Important: Make Sure the System Has Enough Memory

Unless the system has enough memory, this option will not be available. For the information on minimum memory requirements, refer to the Required minimums section of the Red Hat Enterprise Linux comparison chart. Note that when the kdump crash recovery is enabled, the minimum memory requirements increase by the amount of memory reserved for it. This value is determined by a user, and defaults to 128 MB.

24.1.1.1. Enabling the Service

To start the kdump daemon at boot time, select the Enable kdump? check box. This will enable the service for runlevels 2, 3, 4, and 5, and start it for the current session. Similarly, unselecting the check box will disable it for all runlevels and stop the service immediately.

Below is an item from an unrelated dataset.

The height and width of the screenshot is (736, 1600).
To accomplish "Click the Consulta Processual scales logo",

24.1.1.2. Configuring the Memory Usage

To configure the amount of memory that is reserved for the kdump kernel, click the up and down arrow buttons next to the Kdump Memory field to increase or decrease the value. Notice that the Usable System Memory field changes accordingly showing you the remaining memory that will be available to the system.

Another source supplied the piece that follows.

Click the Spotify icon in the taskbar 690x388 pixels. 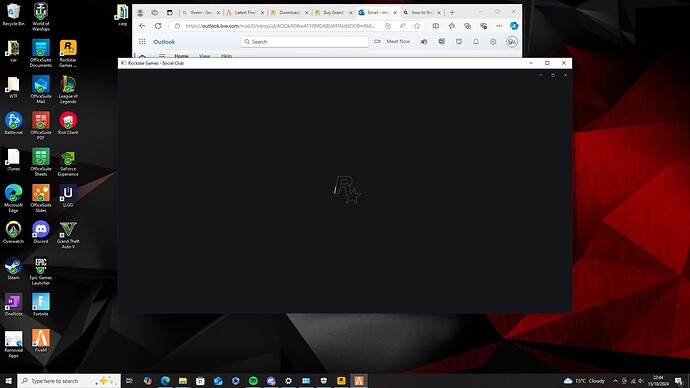[x=253, y=381]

24.1.2. Using the Kernel Dump Configuration Utility

To start the Kernel Dump Configuration utility, select SystemAdministrationKernel crash dumps from the panel, or type system-config-kdump at a shell prompt (for example, xterm or GNOME Terminal). You will be presented with a window as shown in Figure 24.1, “Basic Settings.
The utility allows you to configure kdump as well as to enable or disable starting the service at boot time. When you are done, click Apply to save the changes. The system reboot will be requested, and unless you are already authenticated, you will be prompted to enter the superuser password.

Important: Make Sure the System Has Enough Memory

Unless the system has enough memory, the utility will not start, and you will be presented with the following error message:
The not enough memory error
For the information on minimum memory requirements, refer to the Required minimums section of the Red Hat Enterprise Linux comparison chart. Note that when the kdump crash recovery is enabled, the minimum memory requirements increase by the amount of memory reserved for it. This value is determined by a user, and defaults to 128 MB.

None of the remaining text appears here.